▸ 本文
徳島県小児科医会 日浦恭一(徳島新聞朝刊 満1歳にて掲載)
蕁麻疹の原因にはアレルギー性のものと非アレルギー性のものがあります。いずれの原因でも肥満細胞からヒスタミンなどの化学伝達物質が遊離することによって血管の透過性が亢進して血管周囲の浮腫を起こす機序は同じです。
アレルギー性の蕁麻疹は特定の食物に対するIgE抗体を介して起こる即時型アレルギー反応が原因で、このタイプの蕁麻疹は全体の5~10%程度であると言われます。アレルギーを介さない蕁麻疹の中にも特定の刺激で誘発される蕁麻疹があります。これは特定の食物に対するIgE抗体が検出されないものです。この蕁麻疹は食物の中に含まれるアセチルコリンやヒスタミン様物質によって誘発されます。
さらに特定刺激の中には食物以外の物理的刺激による蕁麻疹もあります。物理的刺激には機械的擦過で起こる機械性蕁麻疹、冷水・冷風などで皮膚が冷えることで起こる寒冷蕁麻疹、日光に当たると発生する日光蕁麻疹などもあります。また入浴や運動、精神的緊張などの発汗刺激で起こるコリン性蕁麻疹や皮膚や粘膜が特定の物質と接触することで発生する接触蕁麻疹などがあります。
蕁麻疹は身体の状態によって出現することや持続性が変わることがあります。感染や疲労・ストレスなどがある場合に蕁麻疹が出現しやすくなり、蕁麻疹が持続して慢性化することがあります。
蕁麻疹の治療の原則は原因を除去することです。薬剤としては抗ヒスタミン剤の内服と外用剤を使用します。完全に蕁麻疹が消失して薬剤を中止しても蕁麻疹が再発しなくなるまで内服治療を続けます。

▸ 次の設問
A) 本文によると、アレルギー性の蕁麻疹は蕁麻疹全体のおよそ何%を占めるか。
B) 蕁麻疹で血管周囲に浮腫が起こる仕組みを、本文にもとづいて1~3文で説明せよ。

▸ 資料

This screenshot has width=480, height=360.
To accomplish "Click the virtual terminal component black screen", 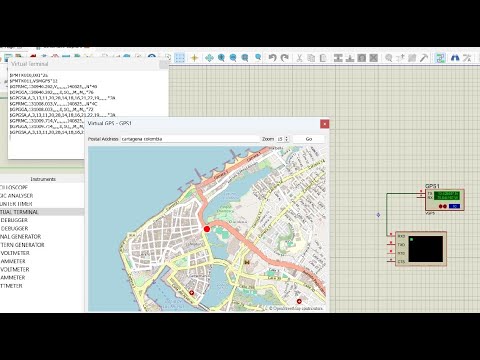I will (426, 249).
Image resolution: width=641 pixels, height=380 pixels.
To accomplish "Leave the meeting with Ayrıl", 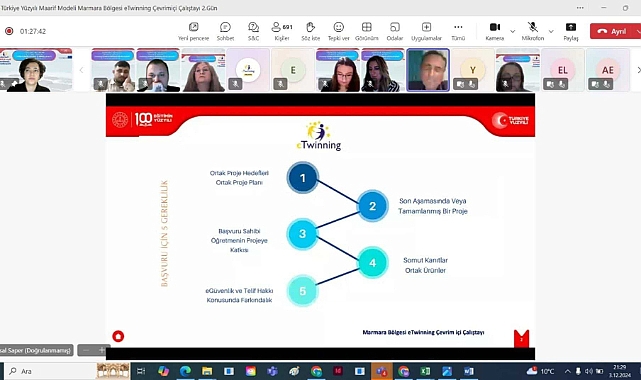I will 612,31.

▸ 解答
A) 5~10%程度である。

B) 肥満細胞からヒスタミンなどの化学伝達物質が遊離し、血管の透過性が亢進するため、血管周囲に浮腫が起こる。この仕組みはアレルギー性でも非アレルギー性でも同じである。